README.qmd

---
title: "README"
format: gfm
---
<!-- README.md is generated from README.qmd. Please edit that file -->

# azmet-qaqc

<!-- badges: start -->
[![targets-workflow](https://github.com/cct-datascience/azmet-qaqc/actions/workflows/targets.yaml/badge.svg)](https://github.com/cct-datascience/azmet-qaqc/actions/workflows/targets.yaml)
[![Project Status: Inactive – The project has reached a stable, usable state but is no longer being actively developed; support/maintenance will be provided as time allows.](https://www.repostatus.org/badges/latest/inactive.svg)](https://www.repostatus.org/#inactive)

<!-- badges: end -->

This repository contains code to generate a dataset for doing timeseries forecast-based quality assurance checks for  [AZMET](https://ag.arizona.edu/azmet/) meterological data.  Daily resolution data is accessed via the [`azmetr`](https://github.com/uace-azmet/azmetr) R package. A timeseries model is fit to all but the last day of data and a forecast is made for the last day. This is then uploaded to a Posit Connect server and used downstream by a [validation report](https://github.com/uace-azmet/azmet-qa-dashboard).

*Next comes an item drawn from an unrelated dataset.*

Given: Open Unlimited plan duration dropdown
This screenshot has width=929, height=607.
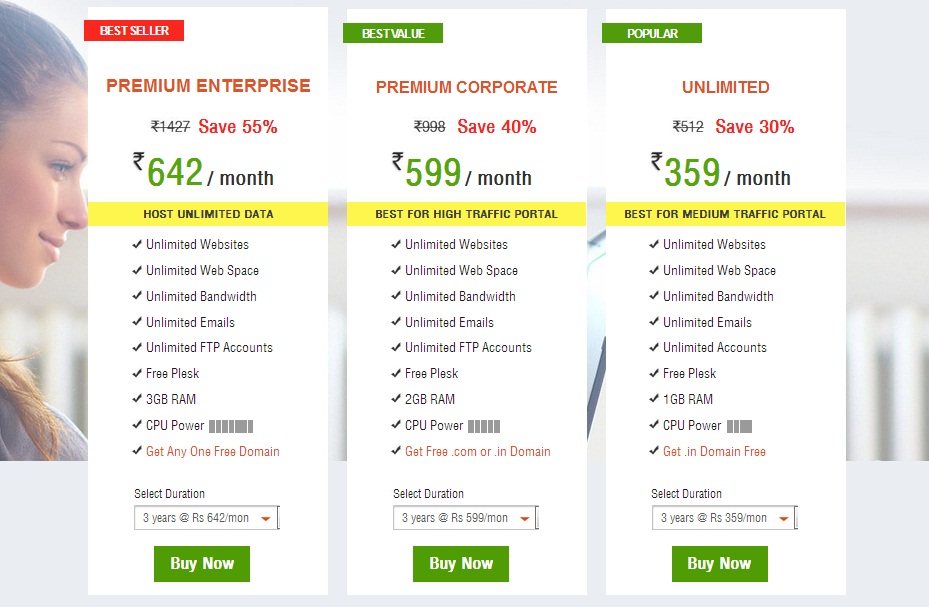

Timeseries models are fit using a non-seasonal ARIMA model using a fourier terms to capture seasonality.
The maximum order of the fourier terms (`K`) is estimated for each weather variable to minimize model AIC.
An auto-ARIMA function is used for the non-seasonal ARIMA part of the model and the order of the coefficients $p$, $d$, and $q$ are estimated separately for each weather variable and each *station*.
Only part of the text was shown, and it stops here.